A bela adormecida abriu os olhos e com a Rua das Flores despertou sua autoestima. Se os jovens urbanistas, tendo o prefeito Jaime Lerner como condutor, não contavam com a surpreendente boa receptividade, não contavam também com a reação desconfiada dos pedestres. O que aconteceu a seguir não deveria ter surpreendido ninguém, pois outra coisa não se podia esperar do curitibano arredio, tímido e desconfiado. Muitos anos depois, contou o falecido arquiteto Rafael Dely, na época presidente do Ippuc: “Quando se fechou a rua, o povo continuava andando nas calçadas. Não se sentia dono da rua, apesar de não estar passando mais carro algum. Daí veio a ideia de se implantar equipamentos no meio da rua – bancas, cafés, quiosques – para que os pedestres se sentissem donos do espaço. Só assim é que a rua passou a ter fluxo de pedestres em todas as direções, como ocorre hoje”.

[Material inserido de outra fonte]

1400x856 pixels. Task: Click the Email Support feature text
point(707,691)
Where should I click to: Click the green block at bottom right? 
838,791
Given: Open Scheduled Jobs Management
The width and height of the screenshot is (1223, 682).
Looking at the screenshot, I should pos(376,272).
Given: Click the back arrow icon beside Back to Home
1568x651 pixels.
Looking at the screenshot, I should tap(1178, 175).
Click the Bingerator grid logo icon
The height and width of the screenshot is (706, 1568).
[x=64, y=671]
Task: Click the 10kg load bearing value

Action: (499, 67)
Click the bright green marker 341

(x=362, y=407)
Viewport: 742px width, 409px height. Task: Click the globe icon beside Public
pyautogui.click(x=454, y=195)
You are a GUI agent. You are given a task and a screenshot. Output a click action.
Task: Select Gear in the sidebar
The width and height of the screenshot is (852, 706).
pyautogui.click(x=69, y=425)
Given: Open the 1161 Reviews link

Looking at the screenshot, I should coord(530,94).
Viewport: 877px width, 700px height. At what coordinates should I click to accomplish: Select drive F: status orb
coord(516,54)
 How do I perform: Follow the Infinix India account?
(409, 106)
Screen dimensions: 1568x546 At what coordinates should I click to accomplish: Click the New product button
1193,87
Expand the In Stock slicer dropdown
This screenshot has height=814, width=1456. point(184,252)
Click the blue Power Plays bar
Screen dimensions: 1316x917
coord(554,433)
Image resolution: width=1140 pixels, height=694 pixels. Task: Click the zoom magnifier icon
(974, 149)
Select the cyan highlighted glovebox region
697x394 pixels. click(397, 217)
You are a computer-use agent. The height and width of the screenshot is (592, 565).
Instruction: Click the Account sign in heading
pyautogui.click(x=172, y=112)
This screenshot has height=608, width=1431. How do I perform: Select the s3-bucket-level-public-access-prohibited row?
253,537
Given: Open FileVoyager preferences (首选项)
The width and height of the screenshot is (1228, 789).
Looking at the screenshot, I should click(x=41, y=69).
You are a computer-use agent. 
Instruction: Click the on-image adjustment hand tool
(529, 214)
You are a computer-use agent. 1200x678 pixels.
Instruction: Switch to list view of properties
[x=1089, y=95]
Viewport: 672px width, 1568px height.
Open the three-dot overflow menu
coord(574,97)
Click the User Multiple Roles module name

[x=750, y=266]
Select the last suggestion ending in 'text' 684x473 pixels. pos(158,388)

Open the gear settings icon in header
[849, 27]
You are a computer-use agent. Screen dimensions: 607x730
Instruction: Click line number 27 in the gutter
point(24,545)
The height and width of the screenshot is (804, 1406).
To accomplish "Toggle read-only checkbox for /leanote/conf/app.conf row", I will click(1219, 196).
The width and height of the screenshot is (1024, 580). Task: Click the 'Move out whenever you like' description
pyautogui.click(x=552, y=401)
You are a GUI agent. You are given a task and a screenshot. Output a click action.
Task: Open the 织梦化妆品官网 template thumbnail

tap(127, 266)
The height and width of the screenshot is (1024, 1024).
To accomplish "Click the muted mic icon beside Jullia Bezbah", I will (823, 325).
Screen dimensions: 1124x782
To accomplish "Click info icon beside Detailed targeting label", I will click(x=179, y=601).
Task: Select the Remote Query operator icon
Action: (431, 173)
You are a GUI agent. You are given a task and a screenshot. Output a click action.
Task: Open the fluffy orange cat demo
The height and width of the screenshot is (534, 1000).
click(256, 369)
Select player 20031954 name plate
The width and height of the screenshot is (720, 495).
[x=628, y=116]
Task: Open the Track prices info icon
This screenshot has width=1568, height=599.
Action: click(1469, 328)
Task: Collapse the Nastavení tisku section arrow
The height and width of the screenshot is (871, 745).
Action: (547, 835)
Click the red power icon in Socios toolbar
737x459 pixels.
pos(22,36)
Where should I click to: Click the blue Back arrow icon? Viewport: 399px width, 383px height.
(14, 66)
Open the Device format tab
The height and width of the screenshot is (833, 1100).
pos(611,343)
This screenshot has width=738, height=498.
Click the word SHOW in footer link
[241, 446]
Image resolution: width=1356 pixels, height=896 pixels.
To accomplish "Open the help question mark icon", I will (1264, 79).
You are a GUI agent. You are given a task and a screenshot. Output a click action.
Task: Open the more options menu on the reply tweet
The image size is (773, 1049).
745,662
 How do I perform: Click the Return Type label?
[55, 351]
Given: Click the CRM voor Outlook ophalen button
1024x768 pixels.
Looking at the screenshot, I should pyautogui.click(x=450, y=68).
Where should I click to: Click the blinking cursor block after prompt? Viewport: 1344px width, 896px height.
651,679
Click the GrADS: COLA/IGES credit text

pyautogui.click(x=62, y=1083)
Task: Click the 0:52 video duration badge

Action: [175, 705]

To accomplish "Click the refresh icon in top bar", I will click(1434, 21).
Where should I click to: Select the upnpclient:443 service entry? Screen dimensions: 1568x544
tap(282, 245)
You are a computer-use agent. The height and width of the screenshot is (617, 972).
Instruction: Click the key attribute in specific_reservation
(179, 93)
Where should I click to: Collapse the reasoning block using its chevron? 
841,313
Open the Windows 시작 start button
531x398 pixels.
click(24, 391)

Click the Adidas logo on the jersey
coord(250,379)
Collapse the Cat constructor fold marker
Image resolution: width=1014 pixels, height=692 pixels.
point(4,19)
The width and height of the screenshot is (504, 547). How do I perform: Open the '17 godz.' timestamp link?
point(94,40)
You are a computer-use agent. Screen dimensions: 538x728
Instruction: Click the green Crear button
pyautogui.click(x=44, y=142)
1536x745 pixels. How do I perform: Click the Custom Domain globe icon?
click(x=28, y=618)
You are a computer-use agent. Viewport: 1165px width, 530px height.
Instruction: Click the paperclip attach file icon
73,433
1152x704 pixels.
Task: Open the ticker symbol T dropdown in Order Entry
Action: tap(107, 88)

Entre outras de suas criações para a rediviva Rua das Flores, na quadra entre a Marechal Deodoro e a Muricy o arquiteto Abrão Assad implantou um ponto de encontro e cafezinho revestido de acrílico roxo – talvez para ilustrar os ares de modernidade que a cidade estava ganhando -, que imediatamente passou a ser chamado de “penteadeira de puta”. O local era uma espécie de Facebook, pois todos passavam ali e deixavam recados, convites para festas e espetáculos, troca de telefones, enfim, era a “caixa de mensagens” da cidade. E foi assim que a futura curitiba.com.br começou a receber mensagens do mundo.